[Data for the task Boundary: Start]
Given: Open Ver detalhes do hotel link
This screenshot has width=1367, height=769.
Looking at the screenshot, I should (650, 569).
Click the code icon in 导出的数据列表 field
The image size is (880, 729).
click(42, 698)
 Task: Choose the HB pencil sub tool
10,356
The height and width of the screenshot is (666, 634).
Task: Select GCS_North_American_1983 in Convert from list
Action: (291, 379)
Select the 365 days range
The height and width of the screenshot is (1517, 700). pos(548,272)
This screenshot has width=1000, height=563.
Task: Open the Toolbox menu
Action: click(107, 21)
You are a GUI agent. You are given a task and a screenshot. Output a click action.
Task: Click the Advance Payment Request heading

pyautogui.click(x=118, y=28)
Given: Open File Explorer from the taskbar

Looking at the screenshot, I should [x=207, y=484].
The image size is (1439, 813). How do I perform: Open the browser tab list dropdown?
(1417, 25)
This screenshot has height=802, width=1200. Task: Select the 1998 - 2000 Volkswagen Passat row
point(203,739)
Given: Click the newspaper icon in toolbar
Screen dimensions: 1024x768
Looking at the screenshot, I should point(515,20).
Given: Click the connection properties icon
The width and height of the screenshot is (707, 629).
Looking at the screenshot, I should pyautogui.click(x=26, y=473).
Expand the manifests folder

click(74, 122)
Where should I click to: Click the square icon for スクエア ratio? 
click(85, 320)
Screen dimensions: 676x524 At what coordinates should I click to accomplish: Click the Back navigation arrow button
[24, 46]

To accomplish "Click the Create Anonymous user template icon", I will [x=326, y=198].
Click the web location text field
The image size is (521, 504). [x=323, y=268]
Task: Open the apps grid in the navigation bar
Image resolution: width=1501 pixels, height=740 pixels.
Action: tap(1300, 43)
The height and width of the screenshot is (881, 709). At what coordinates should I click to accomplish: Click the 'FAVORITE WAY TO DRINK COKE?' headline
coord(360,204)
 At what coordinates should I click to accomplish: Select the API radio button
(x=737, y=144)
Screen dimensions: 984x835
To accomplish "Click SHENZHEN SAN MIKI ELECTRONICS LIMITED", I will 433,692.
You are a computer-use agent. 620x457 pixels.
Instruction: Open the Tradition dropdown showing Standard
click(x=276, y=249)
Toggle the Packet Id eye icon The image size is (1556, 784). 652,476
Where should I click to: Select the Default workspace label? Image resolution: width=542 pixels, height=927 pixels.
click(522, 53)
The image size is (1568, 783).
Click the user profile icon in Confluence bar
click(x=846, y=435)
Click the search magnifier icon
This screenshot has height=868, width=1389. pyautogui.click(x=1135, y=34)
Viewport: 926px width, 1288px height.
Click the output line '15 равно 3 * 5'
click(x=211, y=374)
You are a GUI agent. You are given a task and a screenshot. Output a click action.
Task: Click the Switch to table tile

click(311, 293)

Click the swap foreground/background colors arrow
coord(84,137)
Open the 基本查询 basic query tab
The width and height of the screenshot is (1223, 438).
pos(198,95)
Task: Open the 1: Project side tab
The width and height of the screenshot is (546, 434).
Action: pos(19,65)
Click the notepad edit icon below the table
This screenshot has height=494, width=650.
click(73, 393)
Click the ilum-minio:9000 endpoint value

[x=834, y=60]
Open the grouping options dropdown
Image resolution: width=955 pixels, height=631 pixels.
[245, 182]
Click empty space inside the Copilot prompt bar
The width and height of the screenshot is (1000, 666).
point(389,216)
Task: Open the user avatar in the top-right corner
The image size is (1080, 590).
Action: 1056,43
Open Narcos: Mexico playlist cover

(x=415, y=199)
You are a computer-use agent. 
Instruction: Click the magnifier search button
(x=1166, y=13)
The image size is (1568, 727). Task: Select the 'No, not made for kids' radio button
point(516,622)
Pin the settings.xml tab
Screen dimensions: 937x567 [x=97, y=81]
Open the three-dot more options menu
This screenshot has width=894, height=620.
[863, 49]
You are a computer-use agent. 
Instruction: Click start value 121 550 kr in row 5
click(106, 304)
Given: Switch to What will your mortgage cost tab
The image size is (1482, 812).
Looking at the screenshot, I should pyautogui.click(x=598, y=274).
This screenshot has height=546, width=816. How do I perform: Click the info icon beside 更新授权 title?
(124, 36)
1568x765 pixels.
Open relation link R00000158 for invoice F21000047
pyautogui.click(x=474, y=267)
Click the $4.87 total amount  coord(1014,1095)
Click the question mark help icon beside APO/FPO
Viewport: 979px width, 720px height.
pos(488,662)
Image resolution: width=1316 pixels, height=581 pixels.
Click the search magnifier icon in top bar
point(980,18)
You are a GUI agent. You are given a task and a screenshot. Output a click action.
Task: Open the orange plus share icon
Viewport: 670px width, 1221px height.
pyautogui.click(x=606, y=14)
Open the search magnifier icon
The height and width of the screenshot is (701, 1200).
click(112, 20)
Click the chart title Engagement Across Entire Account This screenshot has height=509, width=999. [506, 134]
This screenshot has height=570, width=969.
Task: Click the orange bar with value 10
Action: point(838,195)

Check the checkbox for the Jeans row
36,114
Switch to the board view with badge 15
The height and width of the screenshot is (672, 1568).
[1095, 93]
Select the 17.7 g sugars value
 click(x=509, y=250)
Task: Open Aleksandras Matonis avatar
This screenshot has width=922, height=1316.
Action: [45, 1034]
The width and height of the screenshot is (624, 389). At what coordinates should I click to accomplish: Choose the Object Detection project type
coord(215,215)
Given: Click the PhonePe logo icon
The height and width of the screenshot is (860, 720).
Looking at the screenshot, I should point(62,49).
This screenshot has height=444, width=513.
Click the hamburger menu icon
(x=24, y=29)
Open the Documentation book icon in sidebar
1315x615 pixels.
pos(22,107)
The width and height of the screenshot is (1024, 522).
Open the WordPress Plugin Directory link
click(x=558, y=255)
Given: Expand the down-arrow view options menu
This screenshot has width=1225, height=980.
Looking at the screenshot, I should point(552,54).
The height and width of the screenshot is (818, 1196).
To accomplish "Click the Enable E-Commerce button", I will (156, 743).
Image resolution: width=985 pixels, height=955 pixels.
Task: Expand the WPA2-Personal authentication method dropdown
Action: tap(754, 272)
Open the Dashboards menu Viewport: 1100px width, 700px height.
[Data for the task Boundary: End]
◆ Prompt ◆
Reproduce the entries exactly, dropping nothing.

◆ Problem solution ◆
Given: Open Ver detalhes do hotel link
This screenshot has width=1367, height=769.
Looking at the screenshot, I should (650, 569).
Click the code icon in 导出的数据列表 field
The image size is (880, 729).
click(42, 698)
 Task: Choose the HB pencil sub tool
10,356
The height and width of the screenshot is (666, 634).
Task: Select GCS_North_American_1983 in Convert from list
Action: (291, 379)
Select the 365 days range
The height and width of the screenshot is (1517, 700). pos(548,272)
This screenshot has width=1000, height=563.
Task: Open the Toolbox menu
Action: click(107, 21)
You are a GUI agent. You are given a task and a screenshot. Output a click action.
Task: Click the Advance Payment Request heading

pyautogui.click(x=118, y=28)
Given: Open File Explorer from the taskbar

Looking at the screenshot, I should [x=207, y=484].
The image size is (1439, 813). How do I perform: Open the browser tab list dropdown?
(1417, 25)
This screenshot has height=802, width=1200. Task: Select the 1998 - 2000 Volkswagen Passat row
point(203,739)
Given: Click the newspaper icon in toolbar
Screen dimensions: 1024x768
Looking at the screenshot, I should point(515,20).
Given: Click the connection properties icon
The width and height of the screenshot is (707, 629).
Looking at the screenshot, I should pyautogui.click(x=26, y=473).
Expand the manifests folder

click(74, 122)
Where should I click to: Click the square icon for スクエア ratio? 
click(85, 320)
Screen dimensions: 676x524 At what coordinates should I click to accomplish: Click the Back navigation arrow button
[24, 46]

To accomplish "Click the Create Anonymous user template icon", I will [x=326, y=198].
Click the web location text field
The image size is (521, 504). [x=323, y=268]
Task: Open the apps grid in the navigation bar
Image resolution: width=1501 pixels, height=740 pixels.
Action: tap(1300, 43)
The height and width of the screenshot is (881, 709). At what coordinates should I click to accomplish: Click the 'FAVORITE WAY TO DRINK COKE?' headline
coord(360,204)
 At what coordinates should I click to accomplish: Select the API radio button
(x=737, y=144)
Screen dimensions: 984x835
To accomplish "Click SHENZHEN SAN MIKI ELECTRONICS LIMITED", I will 433,692.
You are a computer-use agent. 620x457 pixels.
Instruction: Open the Tradition dropdown showing Standard
click(x=276, y=249)
Toggle the Packet Id eye icon The image size is (1556, 784). 652,476
Where should I click to: Select the Default workspace label? Image resolution: width=542 pixels, height=927 pixels.
click(522, 53)
The image size is (1568, 783).
Click the user profile icon in Confluence bar
click(x=846, y=435)
Click the search magnifier icon
This screenshot has height=868, width=1389. pyautogui.click(x=1135, y=34)
Viewport: 926px width, 1288px height.
Click the output line '15 равно 3 * 5'
click(x=211, y=374)
You are a GUI agent. You are given a task and a screenshot. Output a click action.
Task: Click the Switch to table tile

click(311, 293)

Click the swap foreground/background colors arrow
coord(84,137)
Open the 基本查询 basic query tab
The width and height of the screenshot is (1223, 438).
pos(198,95)
Task: Open the 1: Project side tab
The width and height of the screenshot is (546, 434).
Action: pos(19,65)
Click the notepad edit icon below the table
This screenshot has height=494, width=650.
click(73, 393)
Click the ilum-minio:9000 endpoint value

[x=834, y=60]
Open the grouping options dropdown
Image resolution: width=955 pixels, height=631 pixels.
[245, 182]
Click empty space inside the Copilot prompt bar
The width and height of the screenshot is (1000, 666).
point(389,216)
Task: Open the user avatar in the top-right corner
The image size is (1080, 590).
Action: 1056,43
Open Narcos: Mexico playlist cover

(x=415, y=199)
You are a computer-use agent. 
Instruction: Click the magnifier search button
(x=1166, y=13)
The image size is (1568, 727). Task: Select the 'No, not made for kids' radio button
point(516,622)
Pin the settings.xml tab
Screen dimensions: 937x567 [x=97, y=81]
Open the three-dot more options menu
This screenshot has width=894, height=620.
[863, 49]
You are a computer-use agent. 
Instruction: Click start value 121 550 kr in row 5
click(106, 304)
Given: Switch to What will your mortgage cost tab
The image size is (1482, 812).
Looking at the screenshot, I should pyautogui.click(x=598, y=274).
This screenshot has height=546, width=816. How do I perform: Click the info icon beside 更新授权 title?
(124, 36)
1568x765 pixels.
Open relation link R00000158 for invoice F21000047
pyautogui.click(x=474, y=267)
Click the $4.87 total amount  coord(1014,1095)
Click the question mark help icon beside APO/FPO
Viewport: 979px width, 720px height.
pos(488,662)
Image resolution: width=1316 pixels, height=581 pixels.
Click the search magnifier icon in top bar
point(980,18)
You are a GUI agent. You are given a task and a screenshot. Output a click action.
Task: Open the orange plus share icon
Viewport: 670px width, 1221px height.
pyautogui.click(x=606, y=14)
Open the search magnifier icon
The height and width of the screenshot is (701, 1200).
click(112, 20)
Click the chart title Engagement Across Entire Account This screenshot has height=509, width=999. [506, 134]
This screenshot has height=570, width=969.
Task: Click the orange bar with value 10
Action: point(838,195)

Check the checkbox for the Jeans row
36,114
Switch to the board view with badge 15
The height and width of the screenshot is (672, 1568).
[1095, 93]
Select the 17.7 g sugars value
 click(x=509, y=250)
Task: Open Aleksandras Matonis avatar
This screenshot has width=922, height=1316.
Action: [45, 1034]
The width and height of the screenshot is (624, 389). At what coordinates should I click to accomplish: Choose the Object Detection project type
coord(215,215)
Given: Click the PhonePe logo icon
The height and width of the screenshot is (860, 720).
Looking at the screenshot, I should point(62,49).
This screenshot has height=444, width=513.
Click the hamburger menu icon
(x=24, y=29)
Open the Documentation book icon in sidebar
1315x615 pixels.
pos(22,107)
The width and height of the screenshot is (1024, 522).
Open the WordPress Plugin Directory link
click(x=558, y=255)
Given: Expand the down-arrow view options menu
This screenshot has width=1225, height=980.
Looking at the screenshot, I should point(552,54).
The height and width of the screenshot is (818, 1196).
To accomplish "Click the Enable E-Commerce button", I will (156, 743).
Image resolution: width=985 pixels, height=955 pixels.
Task: Expand the WPA2-Personal authentication method dropdown
Action: tap(754, 272)
Open the Dashboards menu Viewport: 1100px width, 700px height.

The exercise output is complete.